Progress Thread 1993 Ford Mustang 5.0 convertible stock manual - ODB Codes shows running lean

mcalvo

Member
Mar 17, 2022
51
5
18
Phoenix
Gentlemen;

Once again I need your expertise. I pulled codes on my 5.0 I have the list below.

KOEO
67 - Park/Neutral Position (PNP) switch circuit open – A/C on during Self-Test
10 -
11 - System PASS

KOER
40 -
41 - HO2S circuit indicates system lean (right HO2S)
91 - HO2S circuit Indicates system loan (left HO2S)
** I recently changed the o2 sensors and still have the above error codes. I also clean the MAF sensor as well

Cylinder Balance Test
30 - Cylinder 3 is not cooperating to engine performance. Not working
** I am wondering if just changing the cable would fix this. I just don't want to get into fuel injectors.

Got description from https://obdadvisor.com/codes/ford-obd1-codes/

Once again, thank you very much for your input. I greatly appreciate it. I need the car to pass emissions.

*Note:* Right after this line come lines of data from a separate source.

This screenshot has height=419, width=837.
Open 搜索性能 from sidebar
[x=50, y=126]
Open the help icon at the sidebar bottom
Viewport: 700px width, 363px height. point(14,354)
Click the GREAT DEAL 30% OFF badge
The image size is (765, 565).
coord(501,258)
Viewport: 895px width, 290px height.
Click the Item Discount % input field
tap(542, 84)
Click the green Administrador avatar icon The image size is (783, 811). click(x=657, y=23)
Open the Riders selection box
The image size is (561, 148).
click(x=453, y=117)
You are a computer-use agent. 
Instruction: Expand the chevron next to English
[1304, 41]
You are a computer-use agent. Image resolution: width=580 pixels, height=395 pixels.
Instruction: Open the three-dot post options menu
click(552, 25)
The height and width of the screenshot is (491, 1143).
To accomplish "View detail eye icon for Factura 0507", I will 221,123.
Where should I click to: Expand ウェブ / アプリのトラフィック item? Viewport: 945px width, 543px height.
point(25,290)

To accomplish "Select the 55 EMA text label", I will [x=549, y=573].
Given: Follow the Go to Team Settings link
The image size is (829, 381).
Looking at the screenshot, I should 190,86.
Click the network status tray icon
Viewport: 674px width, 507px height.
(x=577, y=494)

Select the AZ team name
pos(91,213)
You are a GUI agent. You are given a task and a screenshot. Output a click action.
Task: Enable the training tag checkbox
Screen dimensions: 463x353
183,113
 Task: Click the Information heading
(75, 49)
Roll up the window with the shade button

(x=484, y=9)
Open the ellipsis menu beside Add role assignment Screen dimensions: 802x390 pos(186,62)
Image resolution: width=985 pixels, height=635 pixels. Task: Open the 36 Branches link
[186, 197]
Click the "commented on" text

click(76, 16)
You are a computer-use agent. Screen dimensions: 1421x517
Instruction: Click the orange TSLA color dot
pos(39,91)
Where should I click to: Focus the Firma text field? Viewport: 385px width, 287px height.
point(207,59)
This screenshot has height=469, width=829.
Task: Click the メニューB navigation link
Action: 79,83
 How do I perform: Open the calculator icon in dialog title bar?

It has not failed yet but I would like to have the highest chance of passing.

Thanks
-Max
 
You need a [Progress Thread]. Let's make it this thread.

So, start with year/make/model and mods along with any recent maintenance you've done or issues that you've resolved.


Progress Thread Tip - You can always edit the thread title to reflect the current issue.

Having everything that's going on with the car helps quite a bit as you go through the car.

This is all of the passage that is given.